An Evaluation Set is a configuration that defines how AI responses are evaluated, including:

  • Which operation types to evaluate
  • How to extract evaluation criteria
  • Custom prompt templates
  • Custom scoring rules
  • Tag-based routing
  • Keyword-based triggering
  • Context depth settings

You can create multiple evaluation sets to test different strategies or evaluate different types of content.

The system uses a fall-through mechanism to select the best matching evaluation set.
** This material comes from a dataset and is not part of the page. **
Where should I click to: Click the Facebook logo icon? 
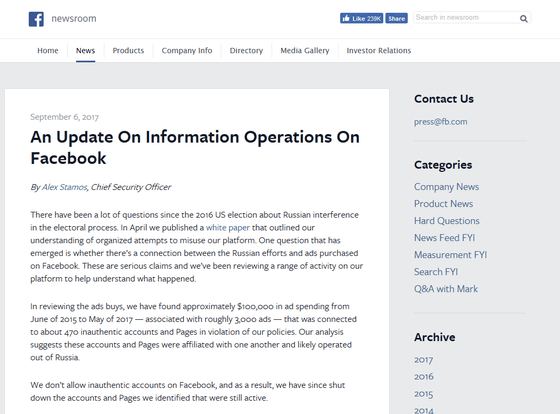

Here’s the exact order of criteria applied:

  1. Global Tag Exclusions (Circuit Breaker)

    • What: Checks request tags against Global Tag Exclusions in module settings
    • Result: If any excluded tag is present, system aborts immediately and returns NULL (no evaluation)
    • Priority: Highest - no sets are even considered
    • Default: Excludes ai_agents tag (AI Agents calls are handled separately)
  2. Global Query Exclusion (Circuit Breaker)

    • What: Checks query text against Global Query Exclusion Keywords in module settings
    • Result: If any keyword matches, system aborts immediately and returns NULL (no evaluation)
    • Priority: Highest - no sets are even considered
  3. Candidate Identification

    • Gets all enabled evaluation sets sorted by weight (lowest weight first)
    • Filters candidates by:
      • Operation type matches (chat or chat_completion)
      • All required tags match (empty tags match all requests)
      • No excluded tags present on request
    • Note: Sets can have no tags or no keywords
  4. Developer Alter Hook

    • Hook: hook_ai_autoevals_evaluation_sets_alter()
    • Purpose: Allows other modules to remove sets from candidates
    • Use Cases: Language filtering, user role restrictions, time-based routing
  5. Per-Set Keyword Matching (Fall-Through Logic) System iterates through candidates in weight order:

    • If set has query exclusion keywords: Check query text, skip if matched
    • If set has query trigger keywords: Check query text, skip if NOT matched
    • If set has no trigger keywords: Match automatically
    • First set that passes is selected (no further checking)
  6. Winner Selection

    • The first set to pass all checks is used
    • Because sets are checked in weight order, specific sets (low weight) are tried before general sets (high weight)
Set A (Weight 0): Query keywords = "weather"
Set B (Weight 10): No keywords (catch-all)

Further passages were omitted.